After leaving New York for Los Angeles to land a spot on the fictional show Comedy Prime, fleeing an abusive married man she was dating in the process, Nina runs into one caricature after another. Lake (Kate del Castillo), who takes Nina as a boarder, is essentially a walking roll call of clichés one associates with free-spirited L.A. types. Elsewhere, the almost laughably romantic and chivalrous Rafe (Common), a potential paramour for Nina, only exists to show her that not all men are as bad as she thinks they are.
There’s a welcome feeling of spontaneity to the film whenever Vives homes in on Nina harnessing her craft, particularly in a sequence that sees the woman working on a series of impressions for her Comedy Prime audition. This sequence allows Winstead to show her playful side, and the audition itself, featuring an array of different female comedians and their acts, is a highlight of the film for the way it captures the easygoing nature of the performances and the comedians’ offstage interplay. But this is feeling is ultimately undercut when, in a typically forced bit of grotesque comedy, Nina vomits into a shot glass after coming off stage and then subsequently downs it.
Throughout, it’s as if Vives wants us to take for granted how Nina is often harsh and spiteful to those who inexplicably stay in her orbit in order to support her. The filmmaker withholds context for Nina’s behavior, and believes that Nina’s talent and bright future balances out her unseemly proclivities.
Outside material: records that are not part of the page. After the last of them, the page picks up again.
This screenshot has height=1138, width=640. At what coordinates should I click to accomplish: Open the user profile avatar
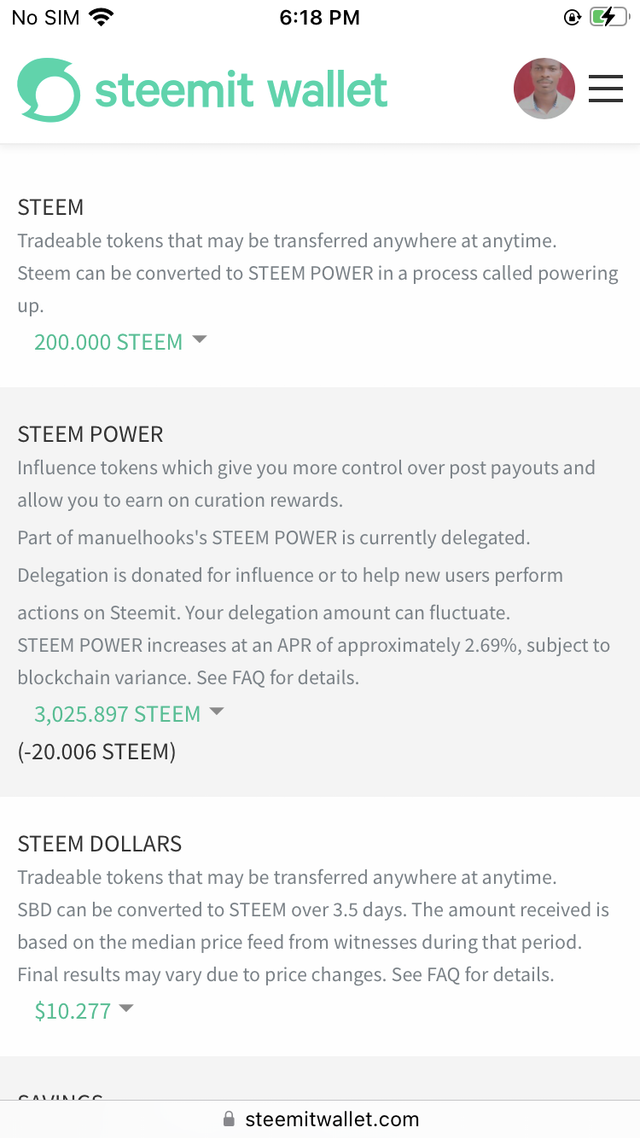544,89
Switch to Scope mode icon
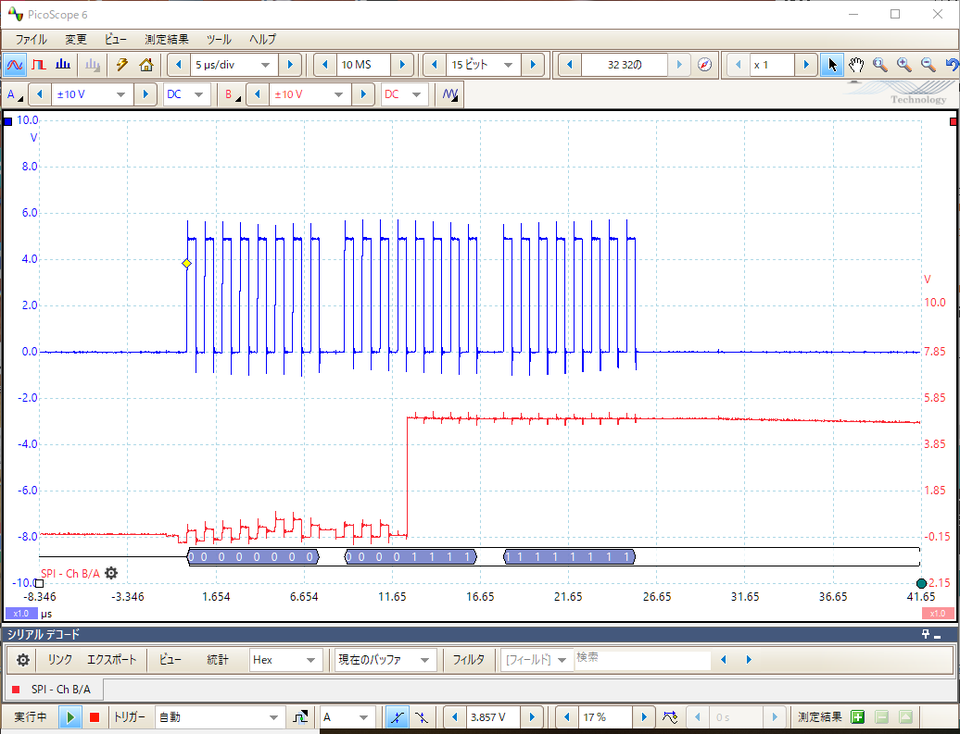Image resolution: width=960 pixels, height=734 pixels. click(x=15, y=65)
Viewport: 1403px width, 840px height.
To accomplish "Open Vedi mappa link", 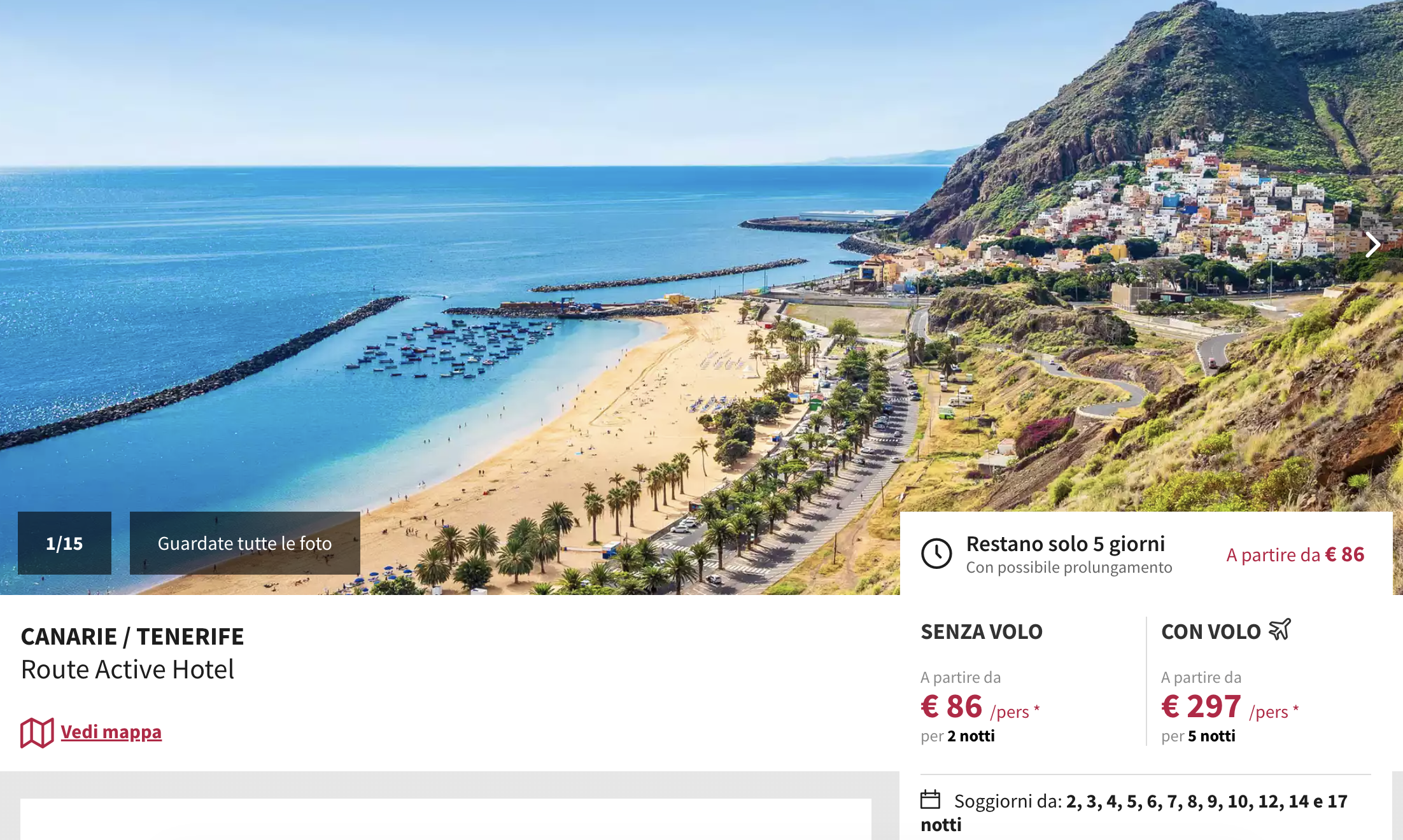I will [111, 732].
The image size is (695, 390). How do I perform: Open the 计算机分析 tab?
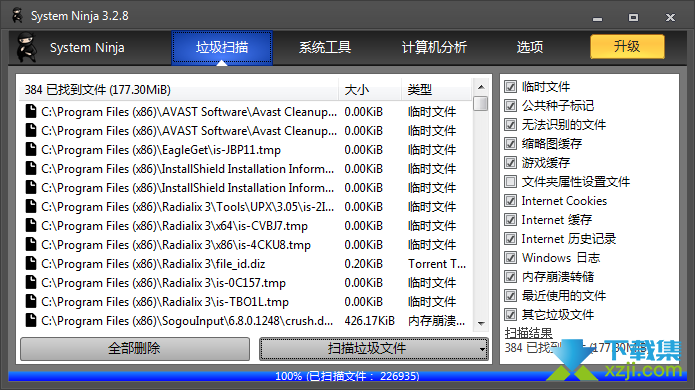434,47
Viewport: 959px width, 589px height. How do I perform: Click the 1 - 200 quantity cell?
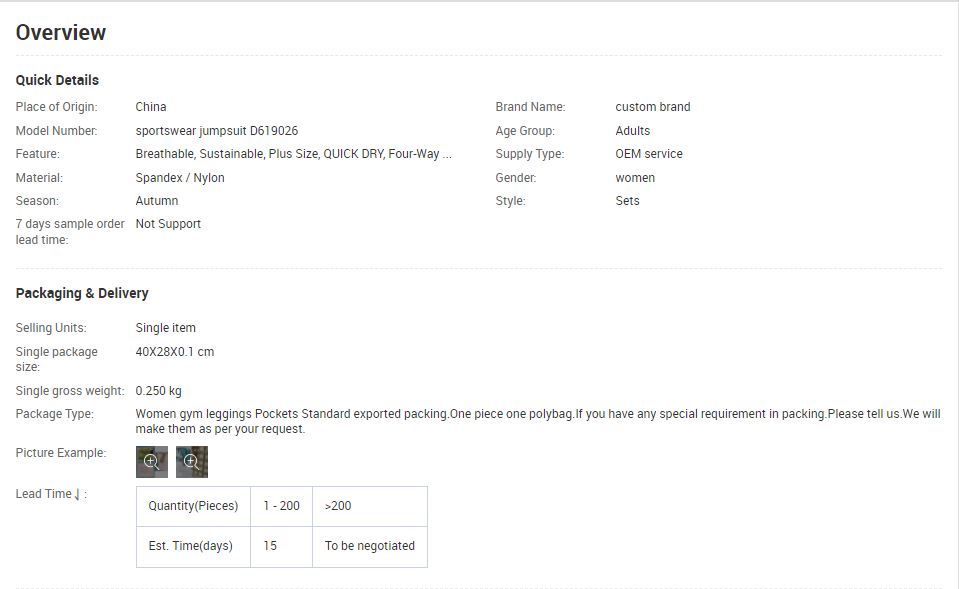281,506
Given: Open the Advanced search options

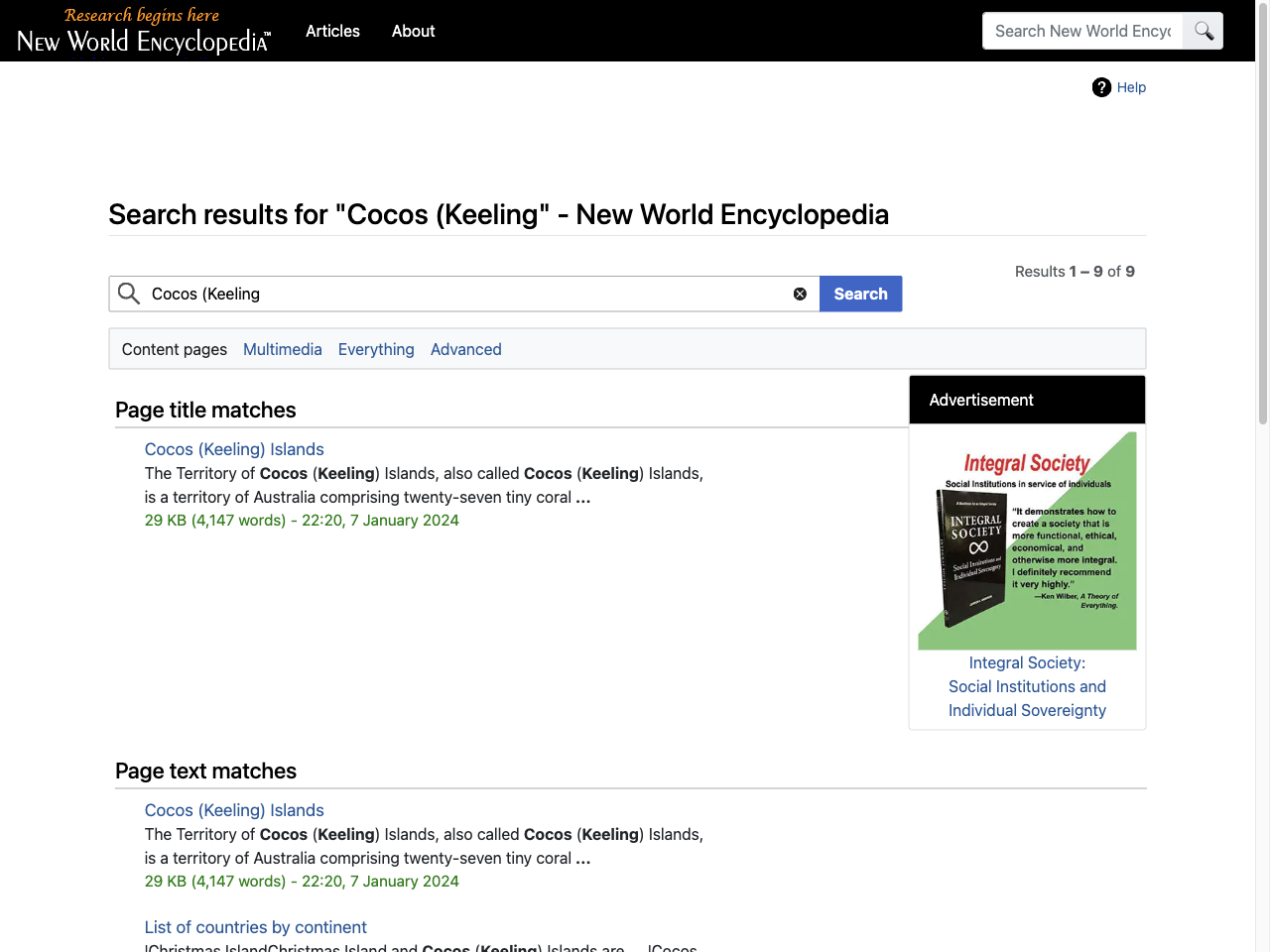Looking at the screenshot, I should pos(465,349).
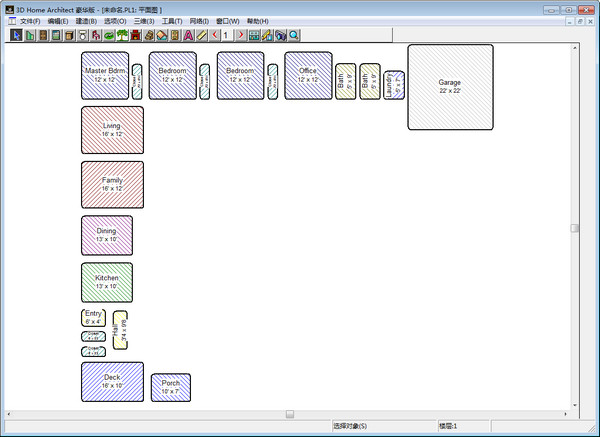Open the 工具(T) menu

click(x=172, y=21)
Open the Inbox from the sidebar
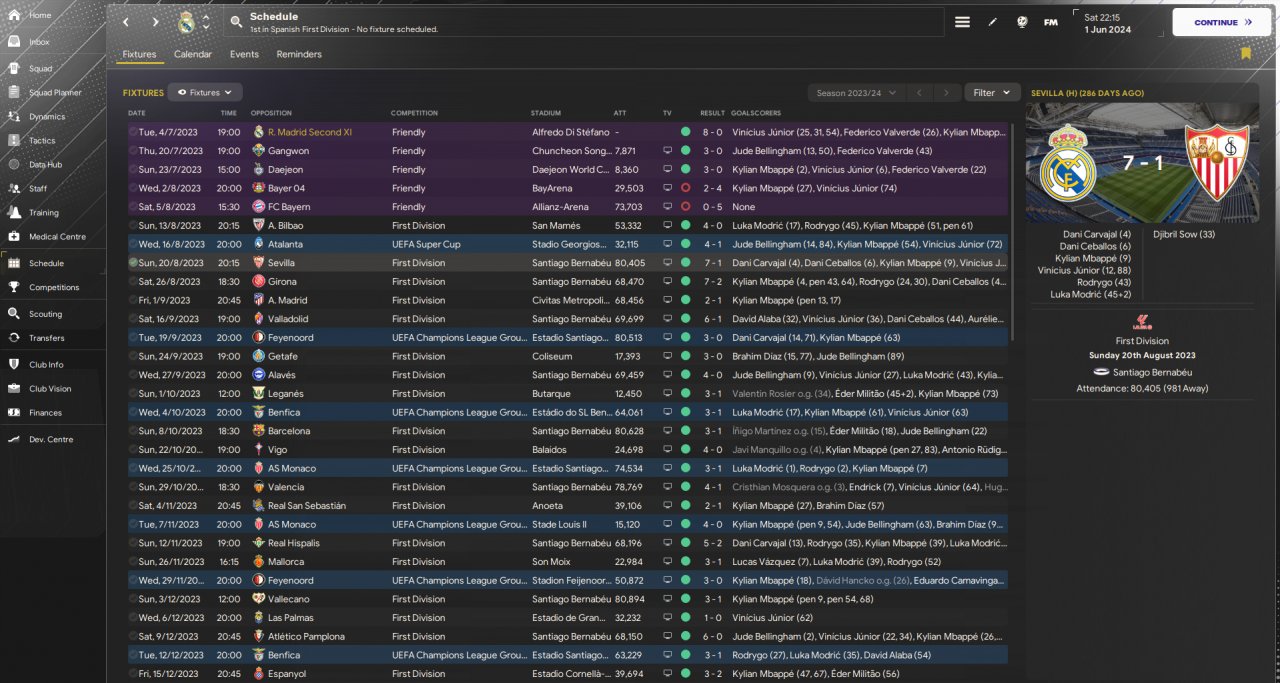The width and height of the screenshot is (1280, 683). [39, 42]
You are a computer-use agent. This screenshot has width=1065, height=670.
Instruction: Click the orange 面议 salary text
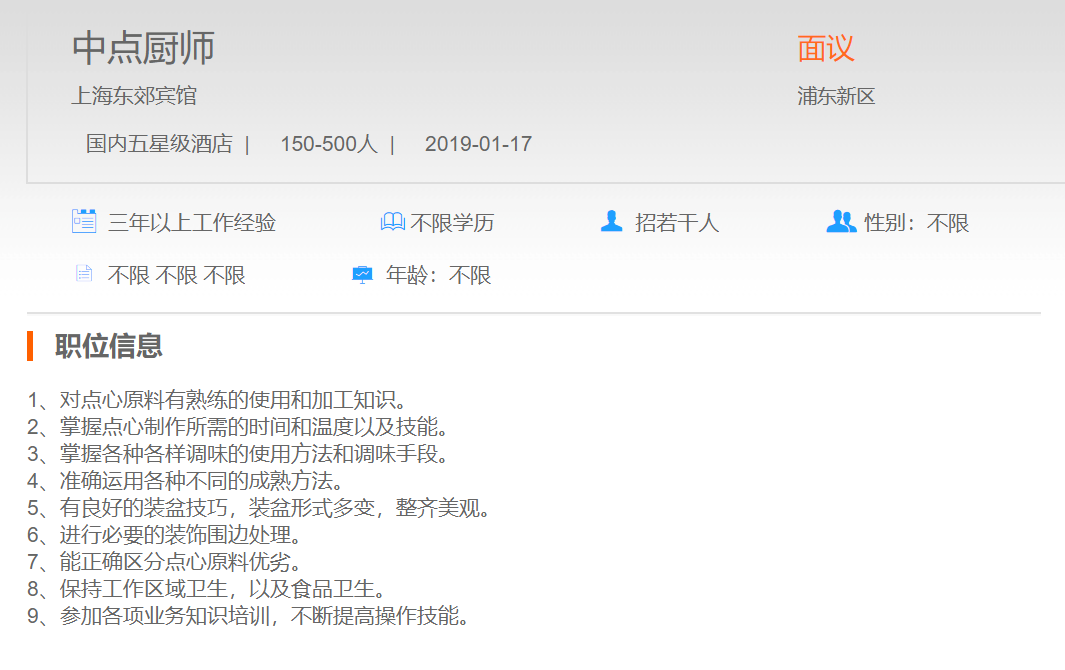tap(826, 48)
This is hyperbolically outlined in a scene where a veteran female comic explains, and while Nina’s face is fixed in a worshipful tight close-up, that the entire fate of women in comedy rests on Nina’s shoulders alone. Vives does eventually come around to contextualizing Nina’s behavior in a late third-act reveal, but there’s still a sense that the film’s title, a promise of an all-access view into Nina’s life, is a sham. By the end, we’re not unlike the spectators at the comedy club: watching Nina and her antics at a curious remove.